Salesforce.com Joined Reports: Joining the Dashboard Revolution

One of the things that makes Salesforce.com the most revolutionary CRM solution in the cloud is the Analytics feature set. Of course we all have things we want Salesforce.com to add to its reporting functionality (such as grand totals for custom formulas actually calculating grand totals instead of running the custom formula on the grand total row, but I digress), and sometimes, getting Analytics to show things exactly how you want them is a black art (I’m looking at you PREVGROUPVAL and PARENTGROUPVAL, or adding a custom field to a Custom Report Type), but there are some pretty powerful reporting tools such as Custom Reporting, Custom Report Formulas, and of course, Joined Reports.

Joined Reports

Joined reports give us the ability to bring together data across multiple unrelated reports and do cross block calculations and very powerful reporting, that sometimes referred to as ‘Scorecards.’  Consisting of up to five blocks, using both standard and custom report types, filtering of individual blocks, and more, Salesforce.com Analytics is getting closer to the Nirvana of only being limited by a User’s imagination.

------------------------------------------------------------------------

# Challenge 1:
Retype the stretch of the passage on Salesforce joined reports from "Salesforce.com Joined Reports: Joining" through "course, Joined Reports.".

# Provided material:

------------------------------------------------------------------------

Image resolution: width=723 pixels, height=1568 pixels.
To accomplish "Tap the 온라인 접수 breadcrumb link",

------------------------------------------------------------------------

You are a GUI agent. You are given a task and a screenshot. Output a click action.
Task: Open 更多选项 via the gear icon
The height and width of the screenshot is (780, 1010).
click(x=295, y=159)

------------------------------------------------------------------------

# Challenge 2:
Write out the stretch of the listing from the line containing "Image resolution: width=723" through the line containing "온라인 접수 breadcrumb", changing "Tap" to "Select" and leaving everything else as it stands. Give only those lines.

# Solution 1:
Salesforce.com Joined Reports: Joining the Dashboard Revolution

One of the things that makes Salesforce.com the most revolutionary CRM solution in the cloud is the Analytics feature set. Of course we all have things we want Salesforce.com to add to its reporting functionality (such as grand totals for custom formulas actually calculating grand totals instead of running the custom formula on the grand total row, but I digress), and sometimes, getting Analytics to show things exactly how you want them is a black art (I’m looking at you PREVGROUPVAL and PARENTGROUPVAL, or adding a custom field to a Custom Report Type), but there are some pretty powerful reporting tools such as Custom Reporting, Custom Report Formulas, and of course, Joined Reports.

# Solution 2:
Image resolution: width=723 pixels, height=1568 pixels.
To accomplish "Select the 온라인 접수 breadcrumb link",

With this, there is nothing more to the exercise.